Stem Cell Ethical and Policy Conversation

Stem cell research is nothing new, but the vast majority of studies focused mainly on animals rather than human subjects. Although there are some really interesting studies that used stem cells in various extents; it would be much interesting if the said results would translate to human clinical trials.

The use of stem cells for therapy is not without its shortcomings and controversies. One huge controversy is the use of human embryonic stem cells- which are stem cells that are harvested from blastocysts or those embryos that are still within 5 days old.

hESCs were used before, mainly due to its characteristic of being able to change into whatever cell type in the body. However, because of its origins, the use of it in laboratory and clinical trials is not permitted.
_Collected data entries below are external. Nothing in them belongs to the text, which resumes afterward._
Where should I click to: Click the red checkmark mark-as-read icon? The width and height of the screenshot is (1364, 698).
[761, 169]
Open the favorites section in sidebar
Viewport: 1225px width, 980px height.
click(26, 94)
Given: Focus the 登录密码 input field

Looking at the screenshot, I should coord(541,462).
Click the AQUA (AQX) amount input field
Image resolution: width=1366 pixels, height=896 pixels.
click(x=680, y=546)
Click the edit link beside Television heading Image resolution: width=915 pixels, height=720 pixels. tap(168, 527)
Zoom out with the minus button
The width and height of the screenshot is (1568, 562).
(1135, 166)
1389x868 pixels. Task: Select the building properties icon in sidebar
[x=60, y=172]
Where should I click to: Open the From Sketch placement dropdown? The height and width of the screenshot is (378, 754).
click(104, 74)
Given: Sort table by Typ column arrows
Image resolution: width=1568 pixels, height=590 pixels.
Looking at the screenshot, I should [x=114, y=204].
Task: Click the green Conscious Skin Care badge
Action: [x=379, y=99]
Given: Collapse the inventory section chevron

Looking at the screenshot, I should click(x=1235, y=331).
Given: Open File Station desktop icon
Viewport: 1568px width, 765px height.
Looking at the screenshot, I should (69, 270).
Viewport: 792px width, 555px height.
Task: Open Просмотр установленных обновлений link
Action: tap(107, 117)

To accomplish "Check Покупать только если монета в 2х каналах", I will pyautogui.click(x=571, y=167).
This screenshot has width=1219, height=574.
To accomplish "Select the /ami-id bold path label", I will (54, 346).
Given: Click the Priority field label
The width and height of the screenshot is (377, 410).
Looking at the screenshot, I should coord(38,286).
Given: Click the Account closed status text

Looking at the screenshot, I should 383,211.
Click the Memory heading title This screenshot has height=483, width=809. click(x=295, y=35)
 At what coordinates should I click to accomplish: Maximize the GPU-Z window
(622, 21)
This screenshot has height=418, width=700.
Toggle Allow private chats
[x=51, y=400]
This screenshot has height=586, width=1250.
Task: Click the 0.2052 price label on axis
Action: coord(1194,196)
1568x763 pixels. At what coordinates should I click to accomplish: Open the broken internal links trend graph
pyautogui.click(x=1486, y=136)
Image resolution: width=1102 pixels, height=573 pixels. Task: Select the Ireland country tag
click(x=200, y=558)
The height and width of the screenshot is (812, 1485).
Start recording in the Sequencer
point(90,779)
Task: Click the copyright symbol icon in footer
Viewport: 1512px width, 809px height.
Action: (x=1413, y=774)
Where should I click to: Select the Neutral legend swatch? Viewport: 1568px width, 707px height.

So, what did the scientists do? Well, they made use of adult stem cells instead, which are the stem cells that are derived from the person’s own body. It can either be harvested from the person’s bone marrow or from their fat tissue located in the belly.

To know where stem cell research is currently, we have to know the scientific integrity of the studies, the resource allocation of these cells as it relates to healthcare, and the responsibilities of those who are going to administer the treatments.

Scientific Integrity

Stem cells are believed to change into whatever type of cell there is in the body. For instance, it can purportedly change into muscle cells, which can help people who’ve had myocardial infarction repair their heart muscles and return the organ into its normal-functioning self.

However, although scientists have theorized this to be the case, that really didn’t translate into practice. In other words, little is known on the actual benefits of stem cells as it relates to stem cell treatments.

For example, if stem cells were derived from another source, one huge stumbling block would be rejection from the host’s body. The body is amazing in that it acts on the premise that if something is not from the body of origin itself, it will be attacked and eliminated.

So, the challenge is on the researchers to find a way to transplant stem cells and make it so that the patient’s body will not reject it.
 


Allocation of Limited Resources

The National Institutes of Health or NIH only have a limited number of resources. Although it is willing to fund research projects, they only have a limited amount of resources.

This can be quite challenging on two fronts. First, stem cell research is quite costly in and of itself, mainly because of how many participants are required and the failure rates of these experiments or studies.

Second, if stem cells were indeed successful in clinical trials, then how expensive would stem cell treatments be? It is a possibility that it is going to be quite expensive, but as to how expensive it would get, that would be something that should be deliberated and discussed upon by the medical board.

Social Responsibilities

It is important that stem cell and its use in treatments and therapies should be publicly disclosed. What can they do? What can they treat? All of the information should be properly discussed in a forum or in a live event so that people will know exactly what it does.

Furthermore, it is important that therapies need to be approved first prior to the administration so that people can rest assured that the treatment they’re going to get is safe and effective.